# [Exercise materials]

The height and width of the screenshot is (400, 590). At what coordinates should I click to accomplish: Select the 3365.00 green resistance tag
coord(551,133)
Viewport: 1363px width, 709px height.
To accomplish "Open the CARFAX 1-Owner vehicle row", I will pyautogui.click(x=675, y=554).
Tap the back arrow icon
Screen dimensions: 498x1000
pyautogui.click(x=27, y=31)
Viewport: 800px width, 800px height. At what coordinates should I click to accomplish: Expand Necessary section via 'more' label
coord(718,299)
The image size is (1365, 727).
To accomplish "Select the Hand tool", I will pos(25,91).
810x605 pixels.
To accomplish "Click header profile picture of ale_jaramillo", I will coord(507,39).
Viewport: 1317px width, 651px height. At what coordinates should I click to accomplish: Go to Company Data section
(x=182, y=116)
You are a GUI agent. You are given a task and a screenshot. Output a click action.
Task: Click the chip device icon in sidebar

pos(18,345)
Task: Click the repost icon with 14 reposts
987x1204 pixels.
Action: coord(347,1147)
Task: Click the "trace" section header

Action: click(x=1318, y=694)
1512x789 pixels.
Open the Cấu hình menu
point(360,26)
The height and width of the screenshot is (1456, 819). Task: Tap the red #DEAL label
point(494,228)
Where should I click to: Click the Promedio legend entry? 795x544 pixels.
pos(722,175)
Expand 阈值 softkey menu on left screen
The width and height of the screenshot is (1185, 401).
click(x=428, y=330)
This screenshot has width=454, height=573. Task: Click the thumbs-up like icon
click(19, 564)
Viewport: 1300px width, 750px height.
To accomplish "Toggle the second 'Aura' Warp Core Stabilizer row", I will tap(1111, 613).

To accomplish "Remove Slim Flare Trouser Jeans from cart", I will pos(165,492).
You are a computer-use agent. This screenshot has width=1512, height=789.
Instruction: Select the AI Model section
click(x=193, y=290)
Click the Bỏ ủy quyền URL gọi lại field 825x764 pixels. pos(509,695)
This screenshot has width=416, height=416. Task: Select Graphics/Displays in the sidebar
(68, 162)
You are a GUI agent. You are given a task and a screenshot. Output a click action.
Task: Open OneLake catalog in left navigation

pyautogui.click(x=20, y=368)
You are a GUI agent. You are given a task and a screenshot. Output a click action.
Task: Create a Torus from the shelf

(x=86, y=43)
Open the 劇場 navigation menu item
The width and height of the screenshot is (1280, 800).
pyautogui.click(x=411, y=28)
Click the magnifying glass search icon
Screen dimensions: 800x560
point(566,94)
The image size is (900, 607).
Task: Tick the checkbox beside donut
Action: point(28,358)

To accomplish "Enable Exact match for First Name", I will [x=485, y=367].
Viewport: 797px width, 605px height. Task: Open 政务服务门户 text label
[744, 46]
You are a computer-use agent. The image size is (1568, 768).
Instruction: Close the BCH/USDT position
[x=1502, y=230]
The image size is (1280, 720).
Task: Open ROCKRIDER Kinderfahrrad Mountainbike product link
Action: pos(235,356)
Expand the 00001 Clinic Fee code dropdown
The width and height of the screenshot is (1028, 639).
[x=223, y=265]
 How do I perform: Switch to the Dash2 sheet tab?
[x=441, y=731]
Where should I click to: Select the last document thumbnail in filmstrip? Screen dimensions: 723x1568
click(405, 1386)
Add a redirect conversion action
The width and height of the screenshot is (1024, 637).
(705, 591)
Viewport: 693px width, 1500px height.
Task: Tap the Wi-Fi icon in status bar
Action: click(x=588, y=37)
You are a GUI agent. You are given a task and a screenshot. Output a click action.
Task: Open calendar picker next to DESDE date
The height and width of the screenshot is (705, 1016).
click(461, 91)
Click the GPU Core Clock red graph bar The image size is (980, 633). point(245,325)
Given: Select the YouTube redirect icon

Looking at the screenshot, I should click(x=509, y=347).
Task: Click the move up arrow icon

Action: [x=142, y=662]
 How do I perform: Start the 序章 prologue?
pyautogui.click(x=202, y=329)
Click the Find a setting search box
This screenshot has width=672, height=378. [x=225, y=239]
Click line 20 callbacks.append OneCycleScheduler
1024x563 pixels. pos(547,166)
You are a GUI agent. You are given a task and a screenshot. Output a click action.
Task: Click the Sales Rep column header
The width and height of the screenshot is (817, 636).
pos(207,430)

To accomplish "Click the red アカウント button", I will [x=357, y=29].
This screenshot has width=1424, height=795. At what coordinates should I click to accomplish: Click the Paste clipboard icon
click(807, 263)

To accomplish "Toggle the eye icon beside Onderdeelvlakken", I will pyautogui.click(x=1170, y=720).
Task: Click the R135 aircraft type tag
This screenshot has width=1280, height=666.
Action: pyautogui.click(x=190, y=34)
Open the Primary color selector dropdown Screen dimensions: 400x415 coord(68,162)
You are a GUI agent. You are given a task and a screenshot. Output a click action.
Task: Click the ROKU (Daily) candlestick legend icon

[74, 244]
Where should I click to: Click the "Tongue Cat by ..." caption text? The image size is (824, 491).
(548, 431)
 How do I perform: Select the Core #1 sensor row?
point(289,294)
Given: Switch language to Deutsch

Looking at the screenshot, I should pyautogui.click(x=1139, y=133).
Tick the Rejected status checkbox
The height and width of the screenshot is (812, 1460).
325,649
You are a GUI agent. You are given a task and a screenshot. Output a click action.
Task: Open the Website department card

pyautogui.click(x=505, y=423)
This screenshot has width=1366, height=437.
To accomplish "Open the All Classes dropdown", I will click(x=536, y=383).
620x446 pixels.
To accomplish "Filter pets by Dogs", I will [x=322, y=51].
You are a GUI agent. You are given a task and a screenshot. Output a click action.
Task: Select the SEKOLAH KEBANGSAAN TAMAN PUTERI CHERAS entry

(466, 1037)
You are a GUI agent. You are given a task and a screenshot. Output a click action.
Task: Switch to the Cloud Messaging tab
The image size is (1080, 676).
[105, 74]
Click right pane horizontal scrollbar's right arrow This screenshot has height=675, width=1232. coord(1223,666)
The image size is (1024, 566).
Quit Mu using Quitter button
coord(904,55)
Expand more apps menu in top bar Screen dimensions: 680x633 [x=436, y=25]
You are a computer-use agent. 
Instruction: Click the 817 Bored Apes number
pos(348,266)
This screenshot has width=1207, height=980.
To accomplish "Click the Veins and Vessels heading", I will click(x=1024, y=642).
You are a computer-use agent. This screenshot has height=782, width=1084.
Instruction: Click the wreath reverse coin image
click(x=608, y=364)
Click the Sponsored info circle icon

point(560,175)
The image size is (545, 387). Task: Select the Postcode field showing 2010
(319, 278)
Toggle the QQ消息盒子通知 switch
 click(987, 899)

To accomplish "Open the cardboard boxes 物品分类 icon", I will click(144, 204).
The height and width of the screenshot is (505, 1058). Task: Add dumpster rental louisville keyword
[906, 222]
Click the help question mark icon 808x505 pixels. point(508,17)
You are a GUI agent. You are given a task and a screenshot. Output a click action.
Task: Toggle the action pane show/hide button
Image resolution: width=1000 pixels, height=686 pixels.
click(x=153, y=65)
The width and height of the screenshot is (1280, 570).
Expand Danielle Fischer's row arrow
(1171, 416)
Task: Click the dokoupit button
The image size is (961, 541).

# [Task item]
Every line of the listing that includes "computer" must be shown.

# [Answer to the problem]
You are a computer-use agent. This screenshot has width=1512, height=789.
You are a computer-use agent. The image size is (1568, 768).
You are a computer-use agent. 
You are a computer-use agent. This screenshot has height=782, width=1084.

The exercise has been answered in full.